Sansão – Digo e repito, Gregório, não podemos levar desaforo para casa.

Gregório – Concordo contigo. Caso contrário, teríamos sangue de barata.

Sansão – Quero dizer, se a raiva nos acomete, puxamos da espada.

Gregório – Mas, enquanto viveres, afasta-te da raiva.

Sansão – Se me incomodam, ataco com a maior rapidez.

Gregório – Mas não é com a maior rapidez que te sentes incomodado a ponto de atacar.

Sansão – Da casa dos Montéquio, até um cachorro me incomoda.

Gregório – Ficar incomodado implica mexer-se; e ser valente é enfrentar o inimigo, firme, teso, de pé; portanto, se ficas incomodado, não ficas parado e foges.

Sansão – Mesmo um cachorro daquela casa sempre vai me incomodar, mas não para me fazer fugir e sim para me fazer encará-lo. Derrubo as muralhas de qualquer homem ou donzela da casa dos Montéquio.

Gregório – Isso só serve para mostrar como és um fraco, um escravo; pois os mais fracos é que correm para as muralhas.

Sansão – Lá isso é verdade; e, portanto, as mulheres, sendo as criaturas mais fracas, acabam sempre prensadas contra a parede. Portanto, afasto os homens de Montéquio de suas muralhas e prenso as donzelas deles contra a parede.

Gregório – Essa briga é entre nossos amos e nós, seus homens.

Sansão – Dá tudo no mesmo, e eu vou me mostrar um tirano. Depois de haver lutado contra os homens, serei cruel com as donzelas, e lhes cortarei as cabeças.

Gregório – Cortarás as cabeças das virgens?

Sansão – Isso, as cabeças das virgens.
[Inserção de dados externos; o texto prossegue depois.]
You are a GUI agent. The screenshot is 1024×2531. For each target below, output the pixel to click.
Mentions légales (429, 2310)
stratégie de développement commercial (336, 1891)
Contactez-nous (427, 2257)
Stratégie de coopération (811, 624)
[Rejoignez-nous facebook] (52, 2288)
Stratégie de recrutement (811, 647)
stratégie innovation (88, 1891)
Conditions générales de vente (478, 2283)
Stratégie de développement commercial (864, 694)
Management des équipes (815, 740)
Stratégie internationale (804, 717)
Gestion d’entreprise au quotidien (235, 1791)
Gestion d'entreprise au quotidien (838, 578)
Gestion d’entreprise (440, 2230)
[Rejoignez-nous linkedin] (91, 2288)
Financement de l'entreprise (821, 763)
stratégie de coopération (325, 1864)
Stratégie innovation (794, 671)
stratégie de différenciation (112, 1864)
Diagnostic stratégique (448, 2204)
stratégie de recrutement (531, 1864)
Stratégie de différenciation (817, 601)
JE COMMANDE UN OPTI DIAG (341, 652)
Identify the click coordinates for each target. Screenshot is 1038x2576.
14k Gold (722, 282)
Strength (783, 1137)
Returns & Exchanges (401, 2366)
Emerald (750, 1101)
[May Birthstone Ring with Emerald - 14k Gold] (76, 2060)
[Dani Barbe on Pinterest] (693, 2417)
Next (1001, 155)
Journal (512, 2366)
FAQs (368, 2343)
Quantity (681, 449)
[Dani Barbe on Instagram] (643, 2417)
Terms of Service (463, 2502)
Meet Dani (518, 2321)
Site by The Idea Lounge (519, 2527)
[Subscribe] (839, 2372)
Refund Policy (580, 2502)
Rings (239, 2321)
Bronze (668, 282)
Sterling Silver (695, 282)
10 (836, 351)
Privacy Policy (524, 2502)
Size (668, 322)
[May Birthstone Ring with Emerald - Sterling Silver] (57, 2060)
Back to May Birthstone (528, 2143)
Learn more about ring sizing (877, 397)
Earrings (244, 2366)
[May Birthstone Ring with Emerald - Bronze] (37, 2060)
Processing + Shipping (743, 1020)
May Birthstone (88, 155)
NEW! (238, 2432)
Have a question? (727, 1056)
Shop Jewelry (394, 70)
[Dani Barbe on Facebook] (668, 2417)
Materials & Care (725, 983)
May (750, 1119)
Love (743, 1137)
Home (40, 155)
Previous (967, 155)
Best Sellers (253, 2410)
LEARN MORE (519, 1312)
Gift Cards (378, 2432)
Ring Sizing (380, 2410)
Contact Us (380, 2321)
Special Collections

Ou os cabaços das virgens. Podes interpretar isso no sentido que quiseres.

Gregório – Elas é que vão interpretar isso de acordo com o que vão sentir.

Sansão – Pois a mim elas vão sentir, enquanto eu for capaz de me agüentar teso; e é público e notório que sou um belo exemplar de macho.

Gregório – E ainda bem que de macho humano, pois, se fosse de bovino, estarias mais para boi que para touro. – Empunha tua ferramenta; aí vêm vindo dois da casa dos Montéquio.

Sansão – Minha arma já está desembainhada; vai em frente, briga com eles, que te dou cobertura.

Gregório – Como? Viras as costas e foges?

Sansão – Não tenhas medo, não te deixo só.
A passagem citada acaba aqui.